Saturday, 3 July 2010

Murray Outclassed by Sensational Nadal


Hopefully the Daily Mirror will be blacklisted by Andy Murray, as today's front page lays into the 'Scot' for not beating Rafael Nadal yesterday. You have to wonder whether they even watched the tennis at all yesterday. For those who did will have observed that at times Nadal did his best impression of Grigori Rasputin as he just did not lay down and die when he should have.

Murray threw everything he had at the Spaniard, although admittedly not his best tennis, but the world number one responded in kind every time the Brit raised the level of his game. In such inspired form, even playing out of his skin Murray might still have lost the semi-final yesterday.

Just as he had been outclassed by Federer in two grand slam finals previously, he was outmatched as some of the tennis Nadal played yesterday was irresistible, crushing ground strokes with such menace and ferocity, unwilling to give up on any point, able to return the ball from any angle.

As well as the Spaniard played, Murray hung in with him for the three sets, and had the Spaniard faltered at any of the vital junctures in the match, he might have had a sniff, but every time the luck rolled with the seven-time grand slam winner. Every time, whether it was a ball hitting the net cord and dropping on the right side, or seeing almost every forehand land on Murray's baseline.

There were times when Murray might have been smarter with his game, for instance, he went back to the drop shot late in the game when it had been established conclusively that the tactic did not work against the pacey Spaniard. Mark Petchey also made an excellent point that Murray had condensed the court with his ground strokes, and that he had not really stretched the court enough to trouble Nadal. Nor was his touch assured in the mid-court.
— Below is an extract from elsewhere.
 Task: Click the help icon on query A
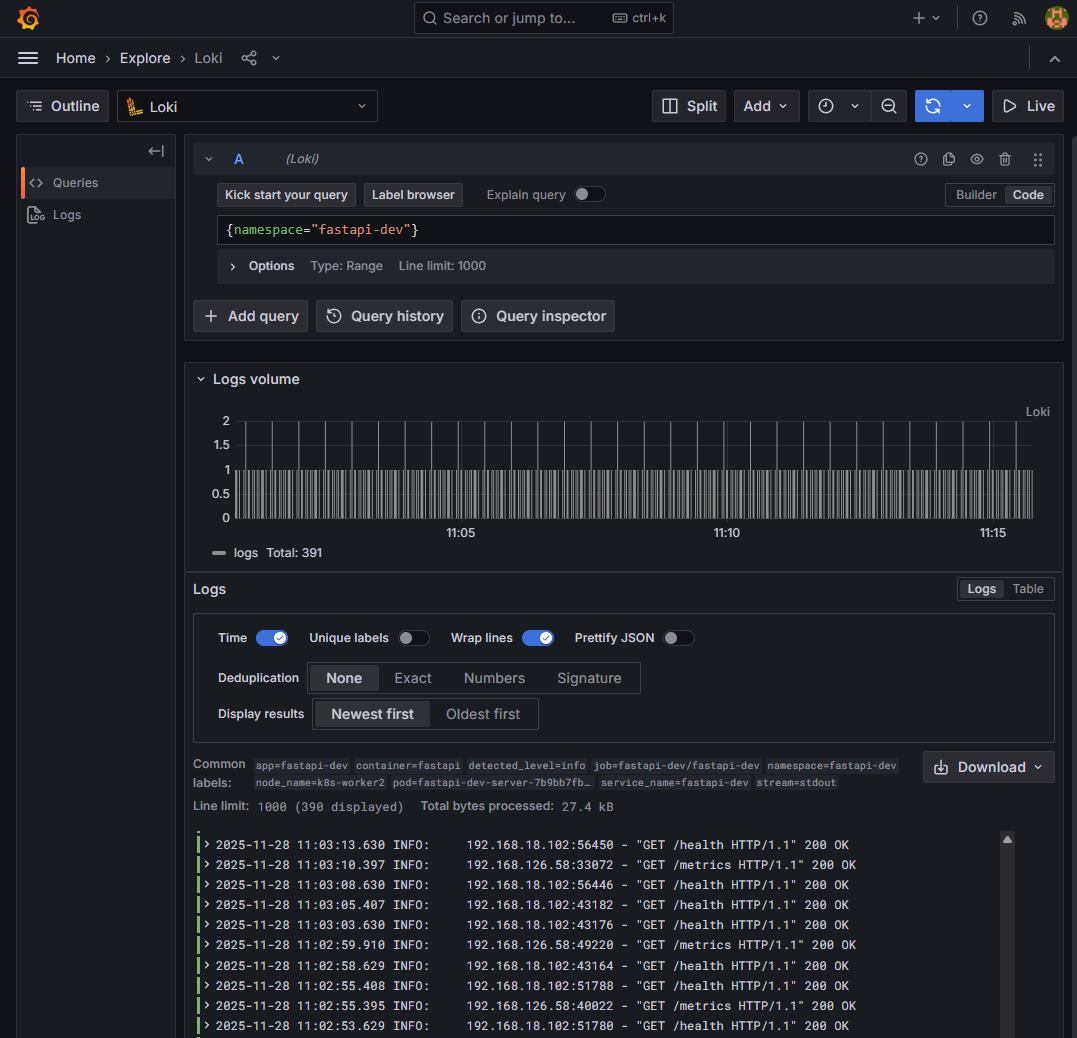(x=920, y=159)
Forehand after forehand found the net rather than the court from that range, much to his disgust.

At times his backhand looked dangerous, sometimes skidding under Nadal's racket, and a he hit a few forehand winners, but to emerge victorious he would have had to keep that level up for hours, something he was unable to do.
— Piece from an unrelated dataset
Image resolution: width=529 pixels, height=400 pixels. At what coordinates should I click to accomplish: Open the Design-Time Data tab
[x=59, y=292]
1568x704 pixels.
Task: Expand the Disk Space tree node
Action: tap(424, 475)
Perhaps he was also a little tentative, but every time he was more aggressive on points he either saw his ground strokes sail past the baseline or into the net. Without complete control of his ground strokes, Murray would never reach Nadal's standards.

All sports are about margins, but in tennis these margins are very small. Had Murray taken a set point in the second set tie-break, or held his nerve in the third set when he found himself a break up, he would have given himself a chance, but this was not Murray's time, nor will it be Berdych's if he finds the Spaniard replicating Friday's performance on Sunday. Nadal only broke the Murray serve once, but the real story was how he stepped up his game to a new level every time the match required it. This is why he is the world number one. The English media would be wise to reflect on this every time some two-bit hack writes something they have very little understanding of.

Murray has beaten Nadal before in a grand slam, and he might do so again, but to do so you have to catch Rafa on a bad day, or play almost flawless tennis. And he does not have many bad days, unless his knees are creaking.

Some of his points were played with some precision that there was nothing Murray could do to survive on centre court. Only marginal improvement is needed in his game if he is to become a grand slam winner. What he really needs is a big slice of luck.